Experimental Design: Specimens were collected at laparotomy from patients with benign disease (b) or malignant (m) ovarian pathology and comprised primary ovarian tumors, paired bilateral specimens from adjacent peritoneum and attached stroma (PE), subjacent stroma (ST), peritoneal washes, ascites, and peripheral blood mononuclear cells. Specimens were immediately frozen.
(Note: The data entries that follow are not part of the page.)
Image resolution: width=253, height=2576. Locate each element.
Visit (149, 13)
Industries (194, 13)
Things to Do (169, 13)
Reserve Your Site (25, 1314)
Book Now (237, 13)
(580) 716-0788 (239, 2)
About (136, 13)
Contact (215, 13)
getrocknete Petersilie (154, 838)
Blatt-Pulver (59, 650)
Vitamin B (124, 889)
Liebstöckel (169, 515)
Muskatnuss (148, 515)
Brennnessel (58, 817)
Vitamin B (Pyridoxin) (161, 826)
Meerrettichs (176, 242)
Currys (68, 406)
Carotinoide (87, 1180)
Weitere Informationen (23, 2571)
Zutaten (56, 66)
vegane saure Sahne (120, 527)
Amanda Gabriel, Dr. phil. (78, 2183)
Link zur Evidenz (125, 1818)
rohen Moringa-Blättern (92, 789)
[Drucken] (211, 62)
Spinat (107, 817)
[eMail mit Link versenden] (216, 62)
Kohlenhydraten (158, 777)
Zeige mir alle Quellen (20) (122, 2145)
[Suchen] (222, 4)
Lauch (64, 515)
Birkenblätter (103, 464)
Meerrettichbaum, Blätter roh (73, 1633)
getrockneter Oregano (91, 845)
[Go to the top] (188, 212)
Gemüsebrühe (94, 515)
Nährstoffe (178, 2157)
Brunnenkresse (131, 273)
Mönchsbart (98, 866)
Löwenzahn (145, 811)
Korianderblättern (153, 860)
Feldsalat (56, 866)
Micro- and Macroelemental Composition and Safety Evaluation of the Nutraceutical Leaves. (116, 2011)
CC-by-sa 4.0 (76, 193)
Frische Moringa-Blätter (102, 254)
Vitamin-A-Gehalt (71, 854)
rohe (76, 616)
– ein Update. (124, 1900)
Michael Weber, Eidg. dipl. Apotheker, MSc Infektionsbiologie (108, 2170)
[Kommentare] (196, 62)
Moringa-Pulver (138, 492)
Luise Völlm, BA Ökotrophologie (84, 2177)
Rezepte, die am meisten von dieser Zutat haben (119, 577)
RNA was amplified by in vitro transcription and cohybridized with reference RNA to a custom-made 17.5k cDNA microarray.
Results: Principal component analysis and unsupervised clustering did not segregate specimens from patients with benign or malignant pathology. Class comparison identified differences between benign and malignant PE and ST specimens deemed significant by permutation test (P = 0.027 and 0.012, respectively). A two-tailed Student's t test identified 402 (bPE versus mPE) and 663 (mST versus bST) genes differentially expressed at a significance level of P2 ≤ 0.005 when all available paired samples from each patient were analyzed. The same comparison using one sample per patient reduced the pool of differentially expressed genes but retained permutation test significance for bST versus mST (P = 0.031) and borderline significance for bPE versus mPE (P = 0.056) differences.
Conclusions: The presence of EOC may foster peritoneal implantation and growth of cancer cells by inducing factors that may represent molecular targets for disease control.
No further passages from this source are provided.